Kenya talks team to report to Ruto, Raila in 60 days

Wednesday August 16 2023
Kalonzo Musyoka

Wiper Party leader Kalonzo Musyoka (L) and National Assembly Majority Leader Kimani Ichung’wah during the resumption of the bipartisan talks at Bomas of Kenya in Nairobi, Kenya on August 14, 2023. PHOTO | NMG


The 10-member bi-partisan team negotiating the 2022 post-election crisis will report to President William Ruto and Opposition leader Raila Odinga within 60 days, according to a motion tabled in Parliament.

The report by the talks team will then be taken to Parliament for approval by MPs. This even as the motion opened the talks to the public by handing the bi-partisan team room to receive views and submissions from Kenyans, professional bodies and other stakeholders.
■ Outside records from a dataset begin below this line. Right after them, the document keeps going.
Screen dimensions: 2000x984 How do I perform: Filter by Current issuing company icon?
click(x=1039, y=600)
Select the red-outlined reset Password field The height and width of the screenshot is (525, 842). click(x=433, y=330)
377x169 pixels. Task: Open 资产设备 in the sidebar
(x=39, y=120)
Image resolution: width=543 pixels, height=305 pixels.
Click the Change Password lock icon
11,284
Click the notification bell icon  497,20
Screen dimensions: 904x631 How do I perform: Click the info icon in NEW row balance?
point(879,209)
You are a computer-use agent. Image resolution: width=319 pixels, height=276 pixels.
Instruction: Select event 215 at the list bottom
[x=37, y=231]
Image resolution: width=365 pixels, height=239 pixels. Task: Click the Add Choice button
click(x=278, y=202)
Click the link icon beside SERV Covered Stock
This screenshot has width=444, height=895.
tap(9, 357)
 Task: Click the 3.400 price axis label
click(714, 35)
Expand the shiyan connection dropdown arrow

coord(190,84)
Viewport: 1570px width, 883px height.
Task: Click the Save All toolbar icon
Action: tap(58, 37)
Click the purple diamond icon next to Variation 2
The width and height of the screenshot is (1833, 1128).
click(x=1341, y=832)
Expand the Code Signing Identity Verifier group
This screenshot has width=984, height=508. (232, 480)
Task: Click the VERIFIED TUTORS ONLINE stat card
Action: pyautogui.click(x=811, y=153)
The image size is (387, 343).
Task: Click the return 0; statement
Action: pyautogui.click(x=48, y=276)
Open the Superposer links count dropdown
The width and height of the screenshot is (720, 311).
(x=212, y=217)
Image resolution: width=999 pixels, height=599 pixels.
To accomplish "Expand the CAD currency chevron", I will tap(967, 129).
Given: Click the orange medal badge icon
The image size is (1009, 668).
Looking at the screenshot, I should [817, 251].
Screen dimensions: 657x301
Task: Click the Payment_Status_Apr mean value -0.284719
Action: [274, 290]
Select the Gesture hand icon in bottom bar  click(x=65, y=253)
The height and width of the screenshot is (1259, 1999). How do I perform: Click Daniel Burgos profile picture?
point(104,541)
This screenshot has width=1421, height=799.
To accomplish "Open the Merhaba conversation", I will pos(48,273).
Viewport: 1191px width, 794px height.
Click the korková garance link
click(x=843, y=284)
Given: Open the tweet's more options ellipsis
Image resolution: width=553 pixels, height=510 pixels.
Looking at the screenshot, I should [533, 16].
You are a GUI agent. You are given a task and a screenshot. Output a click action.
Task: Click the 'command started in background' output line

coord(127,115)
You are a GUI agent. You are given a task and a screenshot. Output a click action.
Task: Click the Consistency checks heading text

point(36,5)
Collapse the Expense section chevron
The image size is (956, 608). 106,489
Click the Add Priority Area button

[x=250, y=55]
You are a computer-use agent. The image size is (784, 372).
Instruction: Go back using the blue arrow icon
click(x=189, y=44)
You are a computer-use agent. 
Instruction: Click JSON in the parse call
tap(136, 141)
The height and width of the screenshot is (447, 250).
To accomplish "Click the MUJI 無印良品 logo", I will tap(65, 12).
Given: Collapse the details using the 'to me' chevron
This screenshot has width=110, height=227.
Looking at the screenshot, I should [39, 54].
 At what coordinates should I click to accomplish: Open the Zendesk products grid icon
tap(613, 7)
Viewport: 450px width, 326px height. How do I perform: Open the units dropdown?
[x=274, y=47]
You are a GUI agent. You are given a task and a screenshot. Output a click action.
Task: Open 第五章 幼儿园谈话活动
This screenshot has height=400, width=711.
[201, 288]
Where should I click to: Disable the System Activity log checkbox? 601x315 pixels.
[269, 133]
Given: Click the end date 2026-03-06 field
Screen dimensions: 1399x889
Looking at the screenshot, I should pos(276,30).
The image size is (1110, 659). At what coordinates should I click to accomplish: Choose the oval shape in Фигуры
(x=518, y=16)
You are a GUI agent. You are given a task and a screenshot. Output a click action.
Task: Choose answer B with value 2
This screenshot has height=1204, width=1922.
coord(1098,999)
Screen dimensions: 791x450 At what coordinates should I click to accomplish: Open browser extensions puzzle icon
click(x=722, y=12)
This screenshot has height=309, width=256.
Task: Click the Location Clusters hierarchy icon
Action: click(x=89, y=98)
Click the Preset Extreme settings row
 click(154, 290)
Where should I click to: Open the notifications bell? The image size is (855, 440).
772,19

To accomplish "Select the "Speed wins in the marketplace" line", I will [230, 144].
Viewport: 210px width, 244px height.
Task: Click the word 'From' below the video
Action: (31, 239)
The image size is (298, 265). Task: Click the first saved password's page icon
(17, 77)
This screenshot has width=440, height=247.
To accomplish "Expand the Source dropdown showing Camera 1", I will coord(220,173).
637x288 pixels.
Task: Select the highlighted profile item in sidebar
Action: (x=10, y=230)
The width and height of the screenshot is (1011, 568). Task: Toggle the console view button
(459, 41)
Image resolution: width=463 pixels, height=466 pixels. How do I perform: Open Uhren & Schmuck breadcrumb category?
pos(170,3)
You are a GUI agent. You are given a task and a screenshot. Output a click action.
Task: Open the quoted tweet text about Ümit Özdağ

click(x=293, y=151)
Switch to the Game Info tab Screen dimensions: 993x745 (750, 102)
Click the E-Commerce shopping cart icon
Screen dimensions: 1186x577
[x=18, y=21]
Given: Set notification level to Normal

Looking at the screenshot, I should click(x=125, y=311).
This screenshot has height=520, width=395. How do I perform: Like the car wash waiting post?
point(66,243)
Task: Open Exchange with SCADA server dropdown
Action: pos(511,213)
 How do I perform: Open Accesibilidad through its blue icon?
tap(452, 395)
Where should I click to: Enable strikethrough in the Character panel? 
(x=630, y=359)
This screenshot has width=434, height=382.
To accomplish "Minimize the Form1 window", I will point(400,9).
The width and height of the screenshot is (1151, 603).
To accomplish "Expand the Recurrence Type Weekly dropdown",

National Assembly Majority Leader Kimani Ichung’wah and his Minority counterpart Opiyo Wandayi on Tuesday tabled the motion that legally establishes a National Dialogue Committee made up of representatives from the ruling Kenya Kwanza Alliance and the opposition Azimio La Umoja One Coalition.

Read: Another round of talks starts to resolve Kenya's political dispute

On Wednesday, the National Assembly will debate and subsequently adopt the motion while their Senate counterparts are set to be called for a special sitting on Tuesday next week to allow the National Dialogue Committee to begin handling the substantive agenda for the talks. Nation has established that there was a lot of pressure from the international community for the rival camps to resolve the standoff.

“The Houses of Parliament resolves that the two Houses of Parliament establish a National Dialogue Committee consisting of 10 members to represent the Kenya Kwanza Alliance, a coalition constituting the majority party ...  and Azimio La Umoja One Kenya Coalition Party, a coalition forming the minority party,” the motion states. It adds: “That the National Dialogue Committee shall report to the leadership of Kenya Kwanza and Azimio coalitions within 60 days and after that, submit its report to Parliament.”


The decision to anchor the talks in law suggests that the negotiations could come up with recommendations with far-reaching political ramifications.